|What Would the U.S. Demand Curve for Kids Look Like?|
|Key Words||fertility, economic growth, population, costs|
|News Story||On or around 17 October 2006, the U.S. population will surpass 300 million, up from 200 million in 1967. At current projections, the U.S. population will hit 400 million around 2043. This growth stands out, though: Over that time period, the EU and Japan expect to lose, rather than gain, total population. Why?
Several decades ago, Nobel Prize-winning economist Gary Becker introduced the economic theory of fertility based on simple microeconomic theory. He suggested that as economies grew, the benefits of having additional children fell, while the costs of having additional children increased. The result: a reduction in the number of children parents will have in more advanced economies. Currently, the U.S. female fertility rate is about 2.1, which about equals the replacement rate - the rate at which births equals deaths in a society.
The benefits of having additional children have decreased over time in the U.S. and other developed economies, because parents have fewer incentives to have large families.
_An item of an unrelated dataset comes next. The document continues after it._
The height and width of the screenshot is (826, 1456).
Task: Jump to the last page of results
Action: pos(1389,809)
In agrarian societies, children are necessary because they help on the farm. In poorer and less developed societies, families have more children because the infant mortality rate is higher: In Mali, the fertility rate is seven per woman. We still want to have children, though; we receive benefits by being able to carry on a family name, being a parent and passing knowledge down to others, and to a much lesser extent to help us in our old age. Principal benefits, though, are non-monetary; you can't put a price tag on parenthood.
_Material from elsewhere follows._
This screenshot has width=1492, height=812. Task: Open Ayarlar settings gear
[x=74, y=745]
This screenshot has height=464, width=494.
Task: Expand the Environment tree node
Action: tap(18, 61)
On the other hand, the costs of having and raising children increase over time. Sending children to college is more and more expensive, and most families require two incomes just to make ends meet. If one spouse chooses to stay at home and raise the kids, the family loses that individual's current (and future gains in) income.
Space can also become an issue. In Singapore, the fertility rate is 1.05; in Hong Kong, it is 0.95. Living space and housing prices in Japan and the EU indicate that parents only have room for a few children. People don't want to raise children in cramped spaces. But in the US, families need only move out to the suburbs - or to the exurbs - to get more space for themselves. And housing becomes much cheaper outside of the city, relatively speaking. In some areas around Houston, Texas, the median price of family homes is $130,000; in San Francisco, that number is $700,000. In fact, the population center has been moving South and West over time; it was in Maryland in 1800, and is between Missouri and Oklahoma today.
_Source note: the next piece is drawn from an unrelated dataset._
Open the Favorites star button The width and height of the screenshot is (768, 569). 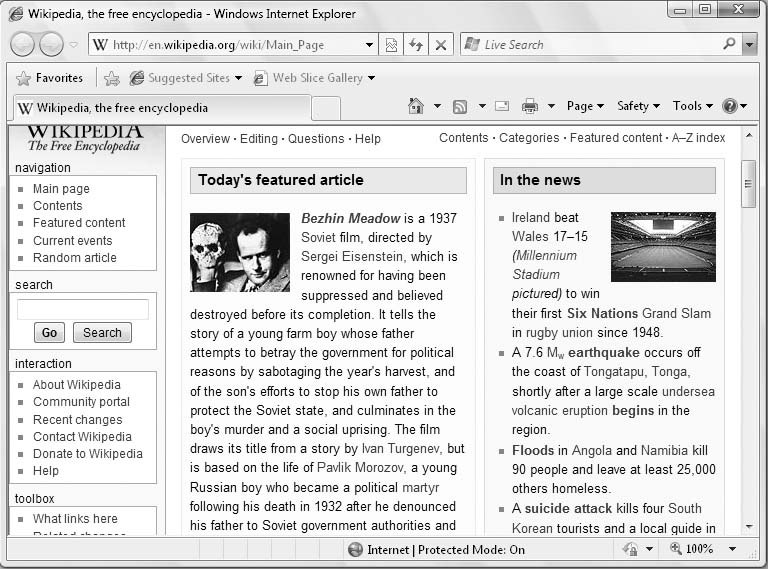[x=49, y=78]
So why do we expect population to increase in the US in the future? Part of it has to do with our own fertility rate, and also the increase in immigration we expect to see. Part also has to do with our ability to spread out a little more, and have some space to build bigger houses for our families. And finally, the U.S. focus on organized religion, in contrast to the EU and Japan, increases the population. Polls have indicated that Americans involved with religion are more optimistic about the future; that optimism may translate to the desire to have children. Obviously, immigration rates may change, and we will ultimately run out of space, but at this point we still have that room for growth. Compare that to China, though: While its population is over one billion in absolute terms, its one-child policy has significantly reduced its own female fertility rate (now down to 1.7), and it restricts the number of people who can immigrate into its country.
Was Gary Becker correct? In many ways, yes. There's no accounting for the joy--and pain-that being a parent can be, so full benefits and costs cannot be calculated. But it's amazing how much can be explained with costs and benefits-such as Becker's theory about family size.